Sunday, October 31, 2004

Vote Suppression Update

In addition to growing press coverage of various efforts to suppress or intimidate voters, especially in heavily Democratic and/or minority areas, I'm getting a lot of email from attentive readers citing this or that development, most of it in battleground states like Ohio, Florida, Pennsylvania and Michigan.

It's probably useful, at this point, to separate these developments into three categories:

(1) Good ol' fashioned dirty tricks. As Jo Becker and David Finkel report in this morning's WaPo: "Dirty tricks are a staple of campaigns, but election officials say this year's could achieve new highs in numbers and new lows in scope, especially in key battleground states such as Florida and Ohio." As usual, many of the nasty tactics are aimed at minority voters, which gives you a pretty good idea where they are coming from. In Leon County, Florida, thousands of students at (historically black) Florida A&M University and at FSU are discovering that their addresses have been changed on registration lists, possibly disqualifying them from voting. In Milwaukee, mysterious fliers are appearing in African-American neighborhoods telling voters they cannot participate on Tuesday if they voted earlier in the year. In Charleston, South Carolina, a dirty tactic used in Maryland in 2002 re-emerged, with a fake NAACP letter warning voters they can be arrested if they show up at the polls owing parking tickets or in arrears on child support payments. And in Ohio, another fake letter "informs" voters registered by the NAACP that their registrations have proved invalid, and that they face legal sanctions if they vote. It goes on and on.

(2) Official malfeasance. There's also a noticable upsurge in major screwups--due either to incompetence or malice--by election officials. One reader informed me on Friday that the (Republican-controlled) Lackawanna County, Pennsylvania election board suddenly announced changes in polling locations for 21 precincts, affecting as many as 15,000 voters in one of the hottest battleground areas of the country. There have been widespread delays in the mailing and processing of both new voter registrations and absentee ballots, along with poor preparations for places where early votes can be cast. It's impossible to know in many of these case if the blunders are unintentional or designed to put a thumb on the scales, but they reinforce how little progress has been made since 2000 in creating an efficient and even playing field for voters.

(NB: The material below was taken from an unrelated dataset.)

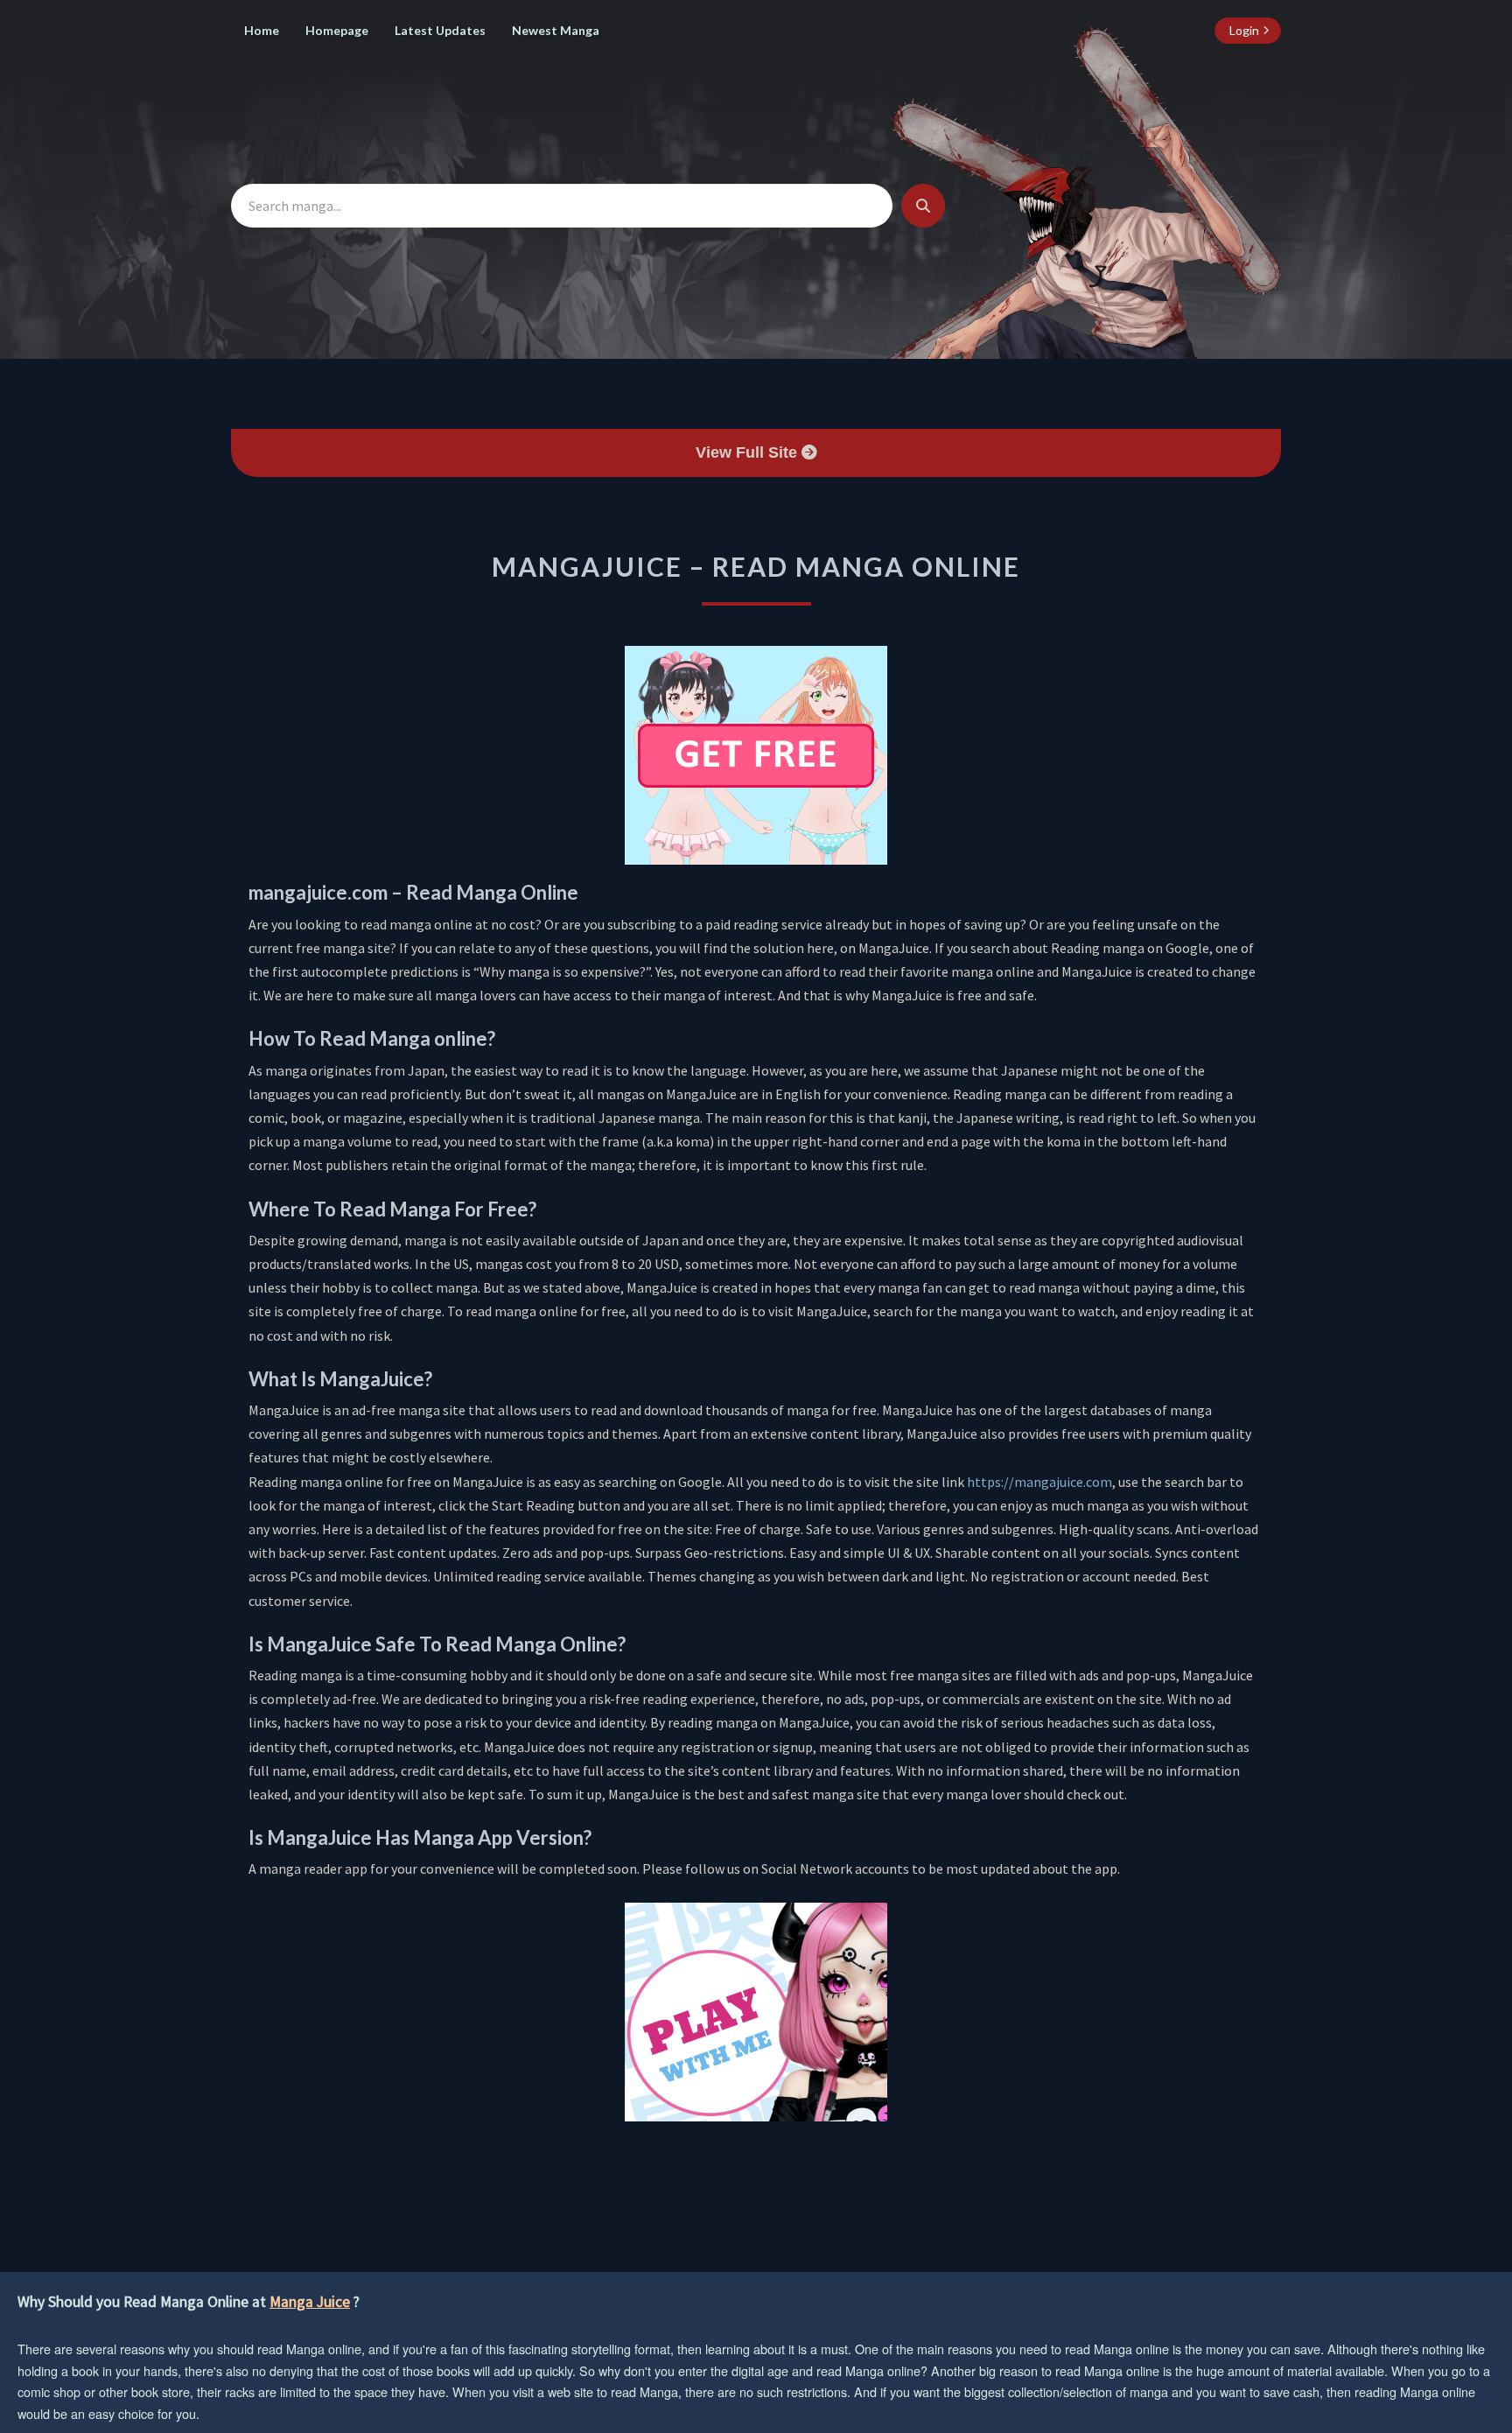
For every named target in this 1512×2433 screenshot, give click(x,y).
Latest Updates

(3) Voter intimidation. We won't know for sure until Tuesday how far the GOP will go in wholesale challenges to voters in heavily Democratic precincts, but so far, they are winning the obscure legal battle over the rules for casting and counting the "provisional" ballots required by the Help America Vote Act (HAVA) in cases where voters' eligibility is in question. Michigan will apparently be the only battleground state where voters who are residents of the county, not the precinct, where they show up to vote will have their votes counted. That may be why last-minute changes in precinct boundaries and polling places seem to be happening.

Meanwhile, the high-stakes maneuvering over voter challenges in Ohio continues. As I cynically (but accurately) predicted on Friday, Ohio Secretary of State Kenneth Blackwell's noble-sounding "instruction" to Attorney General Jim Petro that he ban voter challenges altogether went nowhere, as Petro quickly denied he had the authority to take that step. On a more marginal issue, a federal judge overruled Blackwell's earlier ruling that official partisan challengers could be apportioned to concentrate them at particular polling places within precincts. Unfortunately, it's not the number of challengers, but the number of challenges, that matters.

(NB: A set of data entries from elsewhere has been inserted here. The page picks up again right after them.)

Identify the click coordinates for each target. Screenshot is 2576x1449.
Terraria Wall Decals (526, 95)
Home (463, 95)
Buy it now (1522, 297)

Finally, there's an aspect of the voter challenge/provisional ballot maneuvering that should be kept in mind. Provisional ballots will not be counted on Election Night; most states will allow up to ten days for them to be resolved and either counted or discarded.

If you remember how important it was to the Bush-Cheney campaign in 2000 to claim victory in Florida from the get-go, it's entirely possible that a part of its strategy this year is to get the maximum number of Democratic votes in very close states made provisional, so that Bush will be "ahead" in the count the morning after. I certainly hope that impartial election officials, Democratic poll watchers, and journalists pay close attention to the number of provisional ballots that are pending in key states, and to deny possible Republican victory claims based on initial counts.

With most tracking polls showing the race dead even going into the final 48 hours, this sort of stuff, murky as it is, could be crucial.

UPDATE: Here's another important question: How will the official, media-consortium-sponsored exit poll operation deal with provisional ballots? Will voters be asked if their votes are provisional? And if not, will some voters who have been challenged volunteer the information, or simply fail to respond?

My own information about the exit poll operations this year suggests (a) the exits will be done very professionally, and (b) it's very likely that despite the best efforts of the sponsors, they will be leaked on election day in a way that minimizes word-of-mouth distortions, and that will be all over the internet within hours if not minutes. Be forewarned.